■ TASK STATEMENT: Nothing but a number should be given: how many lines in the entries below include the string "computer".

(Pixel coordinate grounding data)
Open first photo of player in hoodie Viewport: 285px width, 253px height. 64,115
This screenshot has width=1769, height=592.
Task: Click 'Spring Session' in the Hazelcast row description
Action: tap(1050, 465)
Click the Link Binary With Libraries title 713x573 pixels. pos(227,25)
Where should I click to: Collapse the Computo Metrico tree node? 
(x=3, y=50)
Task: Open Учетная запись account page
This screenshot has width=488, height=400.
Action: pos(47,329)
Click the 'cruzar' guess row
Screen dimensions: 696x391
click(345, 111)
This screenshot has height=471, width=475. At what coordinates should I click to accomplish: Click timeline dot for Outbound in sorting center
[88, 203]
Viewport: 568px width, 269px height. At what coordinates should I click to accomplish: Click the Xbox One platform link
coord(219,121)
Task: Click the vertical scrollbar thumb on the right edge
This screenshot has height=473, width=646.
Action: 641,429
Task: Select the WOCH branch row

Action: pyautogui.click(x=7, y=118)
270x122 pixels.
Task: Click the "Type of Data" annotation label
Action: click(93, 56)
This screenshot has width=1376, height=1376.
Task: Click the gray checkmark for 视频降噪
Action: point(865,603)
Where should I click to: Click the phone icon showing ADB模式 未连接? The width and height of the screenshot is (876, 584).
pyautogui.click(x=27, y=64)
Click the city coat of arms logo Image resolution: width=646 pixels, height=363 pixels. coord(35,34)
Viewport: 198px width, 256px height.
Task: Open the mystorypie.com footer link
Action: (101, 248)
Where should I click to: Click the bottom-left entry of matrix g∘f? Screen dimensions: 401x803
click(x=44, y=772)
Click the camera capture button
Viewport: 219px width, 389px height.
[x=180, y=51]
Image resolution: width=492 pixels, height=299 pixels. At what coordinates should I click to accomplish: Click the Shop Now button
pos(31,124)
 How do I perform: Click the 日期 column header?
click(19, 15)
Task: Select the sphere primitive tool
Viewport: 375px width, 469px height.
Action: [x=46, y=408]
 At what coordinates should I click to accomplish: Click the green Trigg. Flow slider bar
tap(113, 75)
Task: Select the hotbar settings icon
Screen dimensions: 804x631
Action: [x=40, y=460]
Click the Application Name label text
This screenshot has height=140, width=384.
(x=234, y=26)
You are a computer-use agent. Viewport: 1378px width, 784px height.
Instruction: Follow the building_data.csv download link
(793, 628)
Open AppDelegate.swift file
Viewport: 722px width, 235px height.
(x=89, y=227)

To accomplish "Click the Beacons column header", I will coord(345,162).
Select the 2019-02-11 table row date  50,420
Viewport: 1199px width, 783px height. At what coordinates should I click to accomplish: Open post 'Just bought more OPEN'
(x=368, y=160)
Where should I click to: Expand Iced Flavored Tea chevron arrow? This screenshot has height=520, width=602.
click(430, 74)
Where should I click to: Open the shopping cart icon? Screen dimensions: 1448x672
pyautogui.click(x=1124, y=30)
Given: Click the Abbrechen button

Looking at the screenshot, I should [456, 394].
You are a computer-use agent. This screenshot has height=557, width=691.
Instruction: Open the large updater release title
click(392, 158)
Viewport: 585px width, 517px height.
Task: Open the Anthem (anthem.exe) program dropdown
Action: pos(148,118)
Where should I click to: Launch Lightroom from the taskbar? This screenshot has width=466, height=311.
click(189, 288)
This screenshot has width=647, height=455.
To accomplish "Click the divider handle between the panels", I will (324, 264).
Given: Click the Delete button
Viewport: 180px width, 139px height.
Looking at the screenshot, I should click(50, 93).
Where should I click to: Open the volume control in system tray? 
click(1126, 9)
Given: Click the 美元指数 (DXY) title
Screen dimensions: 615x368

■ RESULT OF THIS EXERCISE: 2